関係者や学校の調査報告書などによると、22年4月、男子児童が「『死ね』とか『殺す』とか何で言うんだろう」とつぶやいたため、保護者が確認すると、クラスメートから度々暴言を吐かれていることが判明した。5月からは暴言に加え、腹部や腕を殴られるようになったため保護者が学校に相談。学校は6月に校内いじめ対策委員会を開き、いじめと認定して市教委に報告した。保護者はこの事実を同年10月に知ったという。
いじめは続き、10月にはほうきで顔面を殴られ、夜間救急を受診し左顔面打撲で1週間のけがを負った。11月には大宮署に被害届を提出。この頃から男子児童が在校時に腹痛や頭痛、気持ち悪さを訴えることが増え、心療内科医から「適応障害」と診断され診断書を学校に提出した。12月からは体調不良で学校を休むように。23年1~2月は学校に行ける時期と欠席する時期を繰り返していたという。

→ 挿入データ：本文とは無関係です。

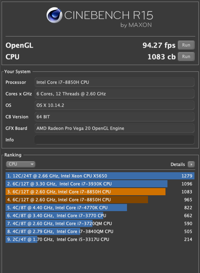Click the Cinebench sphere logo icon
Viewport: 200px width, 273px height.
[54, 15]
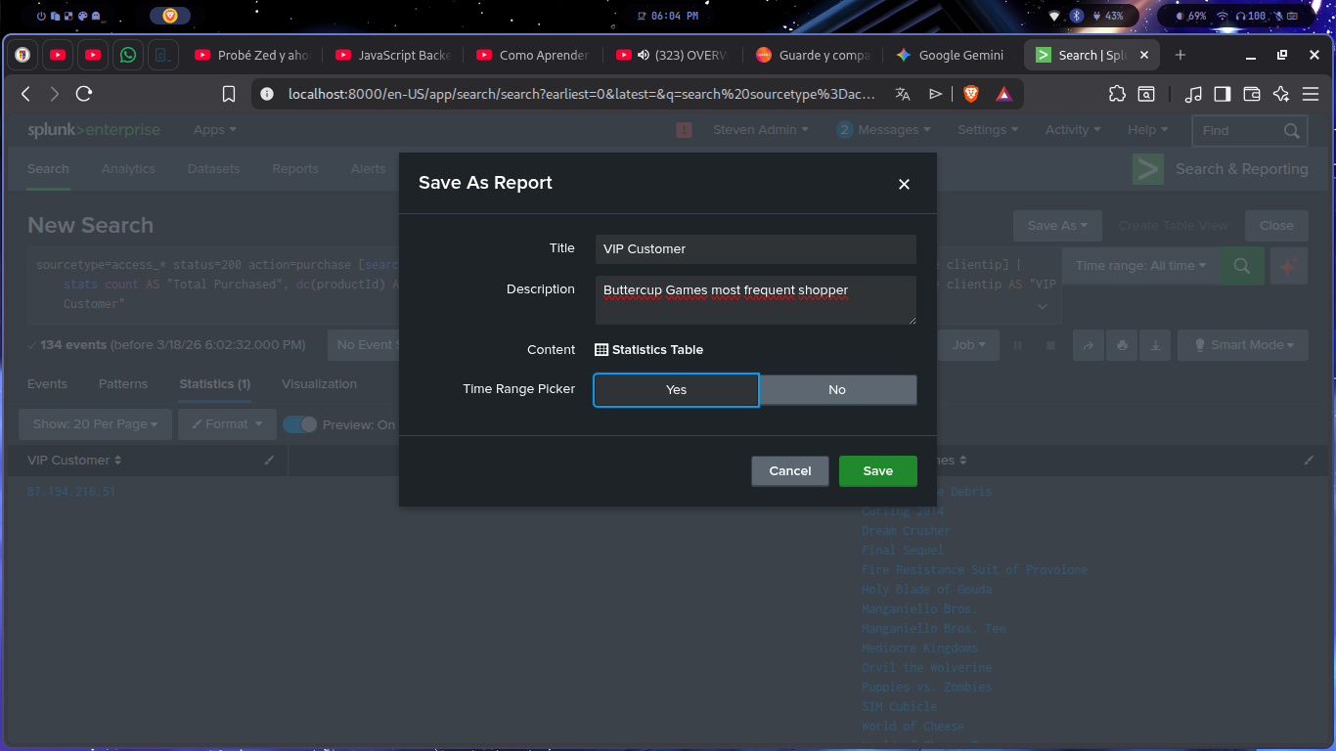Image resolution: width=1336 pixels, height=751 pixels.
Task: Expand the Time range: All time picker
Action: (1139, 266)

学校は同年1月から内部で調査。教職員や4年生児童への聴き取りなどを行い、2月下旬に独自の調査報告書をまとめた。しかし、報告書を受け取った男子児童の保護者は事実と異なる報告や軽微なトラブルのみが記載されていたため、内容の修正を求めた。さらに欠席が30日以上に達した点や診断結果を示し、いじめ重大事態認定を要望した。だが、学校側は「報告書は全て記載するものではない。重大事態には該当しない。これでおしまい」と主張し、調査の終了を告げられたという。

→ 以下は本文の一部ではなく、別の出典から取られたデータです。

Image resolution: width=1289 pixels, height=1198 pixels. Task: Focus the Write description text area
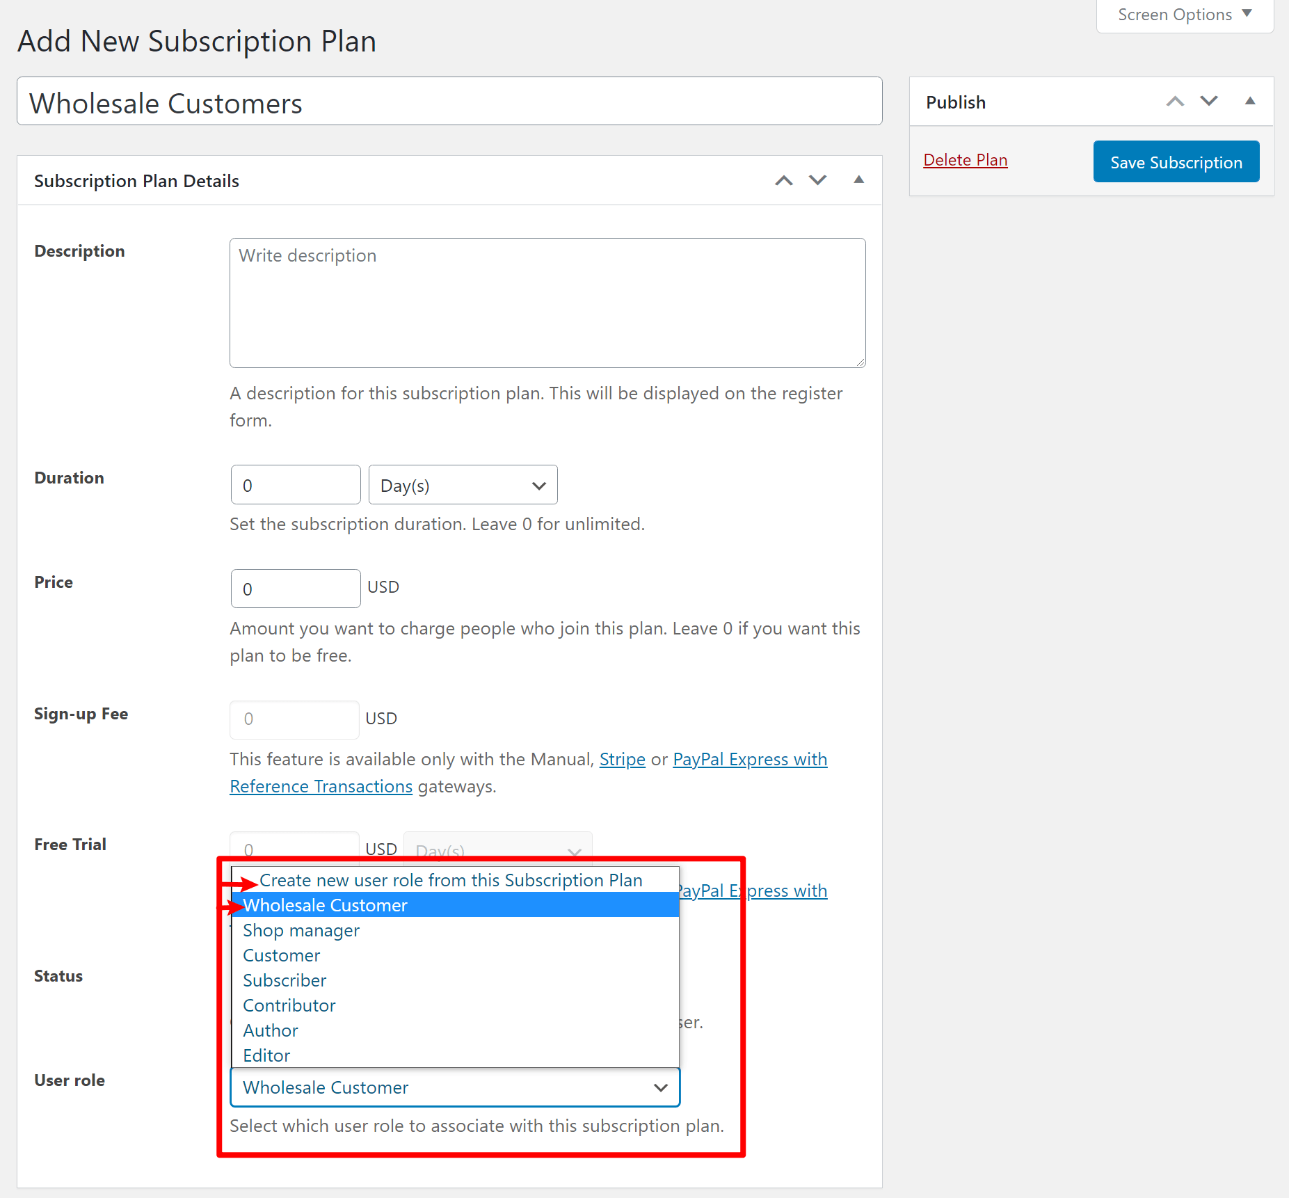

保護者は一連の調査内容や経緯に納得できず、8月に市教委と面談。市教委とのやりとりの中で、学校側が、保護者は「重大事態」を望んでいないと虚偽の報告をしていたことが判明した。10月、市教委は「診断書を見落としており、重大事態の認知が遅れてしまった。遅くても昨年(22年)末には、重大事態として取り扱わなければならなかった」などと保護者に謝罪し、重大事態認定と第三者委員会の設置方針を伝えた。

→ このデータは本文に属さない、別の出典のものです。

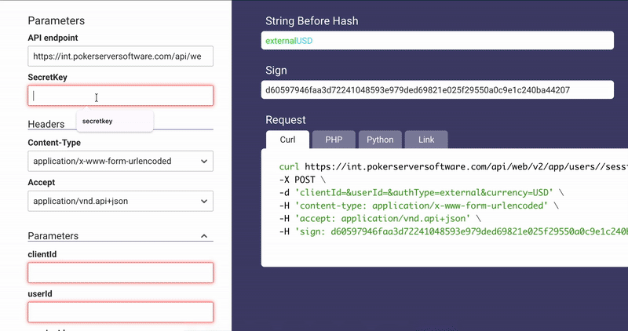Click the content-type header line in code
Screen dimensions: 628x331
point(416,206)
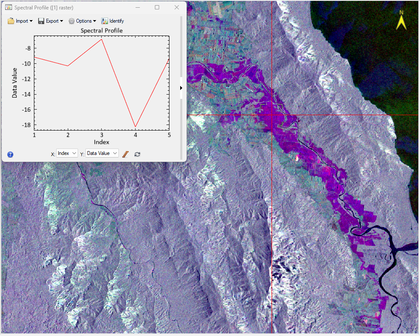The height and width of the screenshot is (336, 420).
Task: Expand side panel with black triangle arrow
Action: click(181, 88)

関係者によると、第三者委員会は弁護士や公認心理師ら3人で構成され、いじめが始まってから2年以上が経過した今年6月に、第1回が実施され、7月には第2回が行われた。近日中には被害男児の保護者への聴き取りを行う見通しで、9月以降に関係者らへのヒアリングなどの調査を開始するとみられる。
男子児童の保護者は埼玉新聞の取材に、「当時から寄り添った対応をしていただけていたら、こうはならなかった。(いじめの発覚から)時間がかかりすぎて、今でも調査していること自体が、被害者にとっては苦痛。再調査にならないように、しっかりと調べて事実を公表してほしい」と述べた。市教委は「個別の案件につき、コメントは差し控える」としている。